## PROBLEM TO SOLVE
The answer must be an exact reproduction of the lines from the start of the records below through the line containing "Open the branch", and nothing more.

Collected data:
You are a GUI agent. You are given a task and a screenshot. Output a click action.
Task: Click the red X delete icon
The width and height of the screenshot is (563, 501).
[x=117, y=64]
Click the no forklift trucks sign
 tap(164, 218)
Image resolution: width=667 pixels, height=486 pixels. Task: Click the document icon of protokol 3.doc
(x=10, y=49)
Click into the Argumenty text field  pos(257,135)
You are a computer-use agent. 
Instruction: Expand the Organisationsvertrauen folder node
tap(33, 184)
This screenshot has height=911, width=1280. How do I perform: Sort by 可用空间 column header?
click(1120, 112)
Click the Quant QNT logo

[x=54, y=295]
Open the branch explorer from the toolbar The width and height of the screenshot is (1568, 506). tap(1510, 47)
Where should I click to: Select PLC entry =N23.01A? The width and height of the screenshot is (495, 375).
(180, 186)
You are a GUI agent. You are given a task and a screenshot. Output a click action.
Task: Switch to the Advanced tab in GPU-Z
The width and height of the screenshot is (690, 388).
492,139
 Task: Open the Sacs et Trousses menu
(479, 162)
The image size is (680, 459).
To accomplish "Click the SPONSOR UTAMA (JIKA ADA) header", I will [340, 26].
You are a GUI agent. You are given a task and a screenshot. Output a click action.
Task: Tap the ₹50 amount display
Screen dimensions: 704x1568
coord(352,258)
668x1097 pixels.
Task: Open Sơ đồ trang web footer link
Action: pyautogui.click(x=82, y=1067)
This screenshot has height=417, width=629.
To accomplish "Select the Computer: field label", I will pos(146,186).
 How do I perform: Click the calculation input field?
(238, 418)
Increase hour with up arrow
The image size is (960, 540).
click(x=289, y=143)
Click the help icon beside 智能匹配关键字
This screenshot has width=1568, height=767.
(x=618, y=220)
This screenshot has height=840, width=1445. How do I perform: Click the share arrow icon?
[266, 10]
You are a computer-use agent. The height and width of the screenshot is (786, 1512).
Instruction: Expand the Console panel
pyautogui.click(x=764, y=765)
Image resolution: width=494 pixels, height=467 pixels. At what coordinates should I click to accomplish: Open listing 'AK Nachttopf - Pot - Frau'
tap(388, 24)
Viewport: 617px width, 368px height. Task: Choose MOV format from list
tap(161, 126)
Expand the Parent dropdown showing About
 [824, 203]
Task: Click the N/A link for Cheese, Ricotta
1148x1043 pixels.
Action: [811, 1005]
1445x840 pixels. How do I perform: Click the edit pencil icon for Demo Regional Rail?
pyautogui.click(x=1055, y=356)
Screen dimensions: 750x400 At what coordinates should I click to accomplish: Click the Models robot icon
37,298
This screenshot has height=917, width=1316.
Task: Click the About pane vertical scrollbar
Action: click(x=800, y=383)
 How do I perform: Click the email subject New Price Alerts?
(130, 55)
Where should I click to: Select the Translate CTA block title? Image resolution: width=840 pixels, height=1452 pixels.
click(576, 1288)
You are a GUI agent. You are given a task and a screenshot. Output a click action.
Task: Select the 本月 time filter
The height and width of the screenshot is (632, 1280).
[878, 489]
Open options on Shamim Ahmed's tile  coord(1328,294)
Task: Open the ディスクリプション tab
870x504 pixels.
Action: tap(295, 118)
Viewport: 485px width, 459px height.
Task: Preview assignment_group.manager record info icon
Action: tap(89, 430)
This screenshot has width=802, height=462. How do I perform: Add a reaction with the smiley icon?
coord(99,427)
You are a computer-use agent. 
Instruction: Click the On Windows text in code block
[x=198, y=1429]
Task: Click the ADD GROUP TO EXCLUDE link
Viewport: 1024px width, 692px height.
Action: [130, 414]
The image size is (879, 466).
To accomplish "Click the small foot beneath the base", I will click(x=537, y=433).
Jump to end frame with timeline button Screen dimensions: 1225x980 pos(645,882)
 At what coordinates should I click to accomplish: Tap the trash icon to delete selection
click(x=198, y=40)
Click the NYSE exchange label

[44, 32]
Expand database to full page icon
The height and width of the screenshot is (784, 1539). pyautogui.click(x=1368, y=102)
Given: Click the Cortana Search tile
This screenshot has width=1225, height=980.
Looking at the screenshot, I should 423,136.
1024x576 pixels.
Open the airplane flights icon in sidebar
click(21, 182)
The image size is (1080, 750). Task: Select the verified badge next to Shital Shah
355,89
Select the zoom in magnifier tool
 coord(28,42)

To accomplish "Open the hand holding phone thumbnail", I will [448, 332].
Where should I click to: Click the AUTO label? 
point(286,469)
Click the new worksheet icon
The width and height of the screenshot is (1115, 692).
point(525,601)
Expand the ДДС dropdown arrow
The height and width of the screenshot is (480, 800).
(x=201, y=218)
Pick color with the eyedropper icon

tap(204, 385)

## SOLUTION TO THE PROBLEM
You are a GUI agent. You are given a task and a screenshot. Output a click action.
Task: Click the red X delete icon
The width and height of the screenshot is (563, 501).
[x=117, y=64]
Click the no forklift trucks sign
 tap(164, 218)
Image resolution: width=667 pixels, height=486 pixels. Task: Click the document icon of protokol 3.doc
(x=10, y=49)
Click into the Argumenty text field  pos(257,135)
You are a computer-use agent. 
Instruction: Expand the Organisationsvertrauen folder node
tap(33, 184)
This screenshot has height=911, width=1280. How do I perform: Sort by 可用空间 column header?
click(1120, 112)
Click the Quant QNT logo

[x=54, y=295]
Open the branch explorer from the toolbar The width and height of the screenshot is (1568, 506). tap(1510, 47)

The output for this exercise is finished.